George Washington occupies a unique place in American history, serving as a real historical figure who actually lived while simultaneously being something of a national hero, like the Swiss' William Tell (who actually did not exist, according to Smithsonian Magazine). Indeed, Washington has been given the title "the father of our country," although the man himself was humble and circumspect. According to Constitution America, he didn't care for honors and high praise — or at the very least, didn't think he deserved them.

In fact, how much credit Washington deserved for his role in the formation of the United States of America is a complicated and nuanced matter. While he may have led the Continental Army — which was ultimately victorious over what was, at the time, the most powerful military in the world — that doesn't mean that the credit is all his. Indeed, the ragtag Americans won for a variety of reasons, not the least of which was a significant injection of help from the French, according to the State Department. And the narrative taught in American schools that Washington was a brilliant military tactician is simply not true. He made multiple terrible blunders, and on at least one occasion even admitted he wasn't up to the job.

George Washington was not a great military commander

You are probably familiar with the story of George Washington crossing the Delaware River (depicted above). The dangerous nighttime mission provided a key victory for the Americans against foreign mercenaries hired by the British, according to the National Park Service. What you may not know is that while Washington made a few brilliant decisions, he also made some terrible blunders. According to Smithsonian Magazine, Washington failed to properly carry out the necessary reconnaissance for a Long Island battle, which he thoroughly lost. For battles in Manhattan and New Jersey, Washington failed to make timely decisions, resulting in heavy losses. Further, he failed to consider the importance of the role of the Southern states, giving the British easy victories there.

No one knew of Washington's limitations more than the general himself.

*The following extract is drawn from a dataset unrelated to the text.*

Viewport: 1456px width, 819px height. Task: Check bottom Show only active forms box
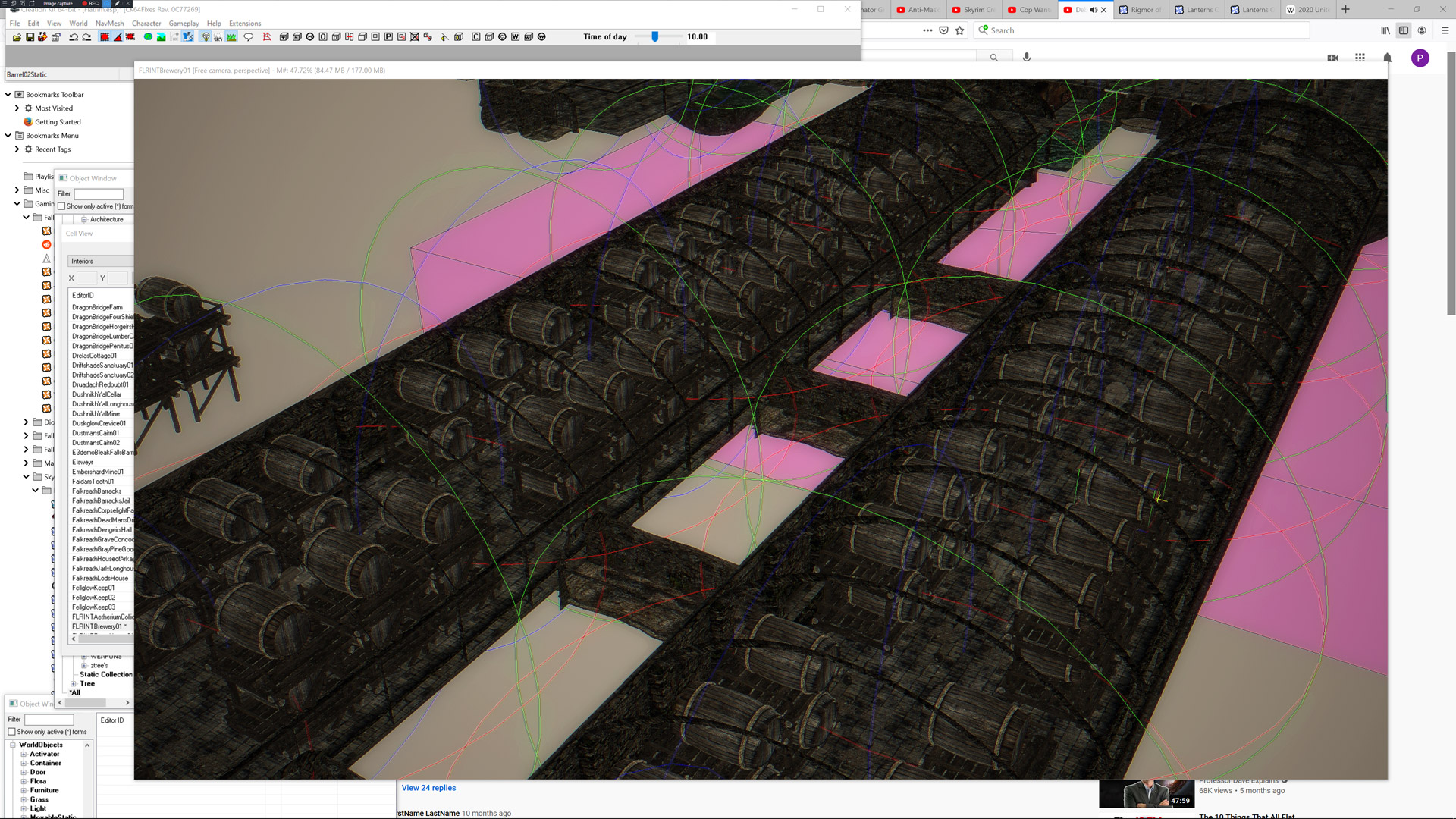[x=12, y=732]
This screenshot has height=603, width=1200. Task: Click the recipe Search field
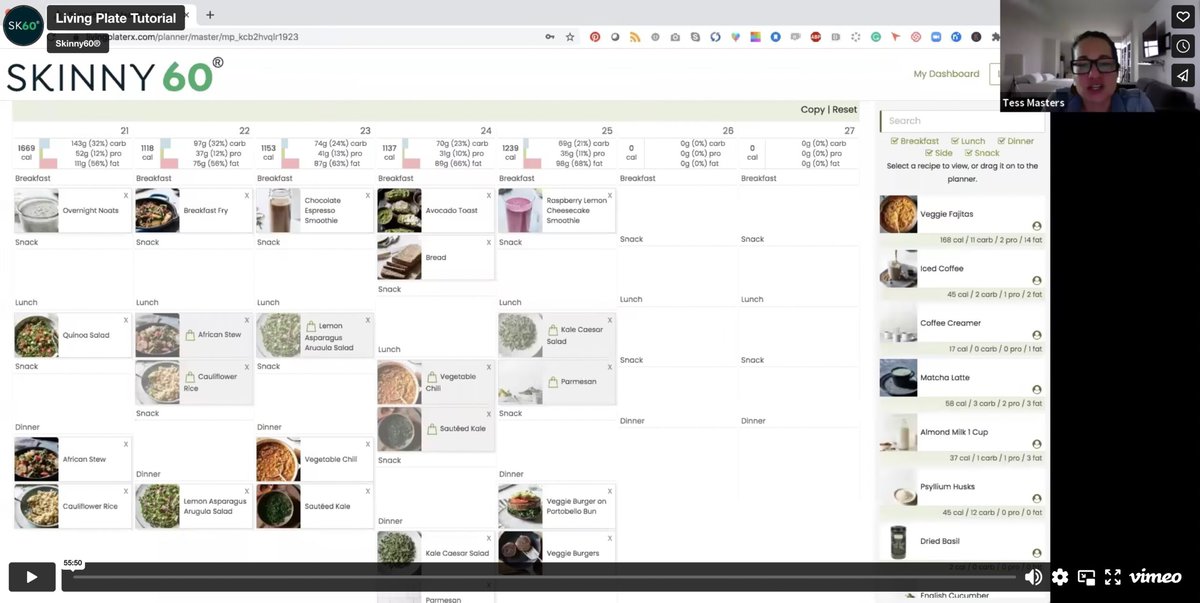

Speaking to the Continental Congress in 1776, Washington told his superiors that he had a significant "want of experience to move on a large scale" and had "limited and contracted knowledge . . . in military matters." Despite his tactical failings, however, Smithsonian writer John Ferling was kind to Washington's memory, noting that he shone militarily in other ways. He had a strong character and was a good diplomat, and in the end, he was the right man for the job, says Ferling.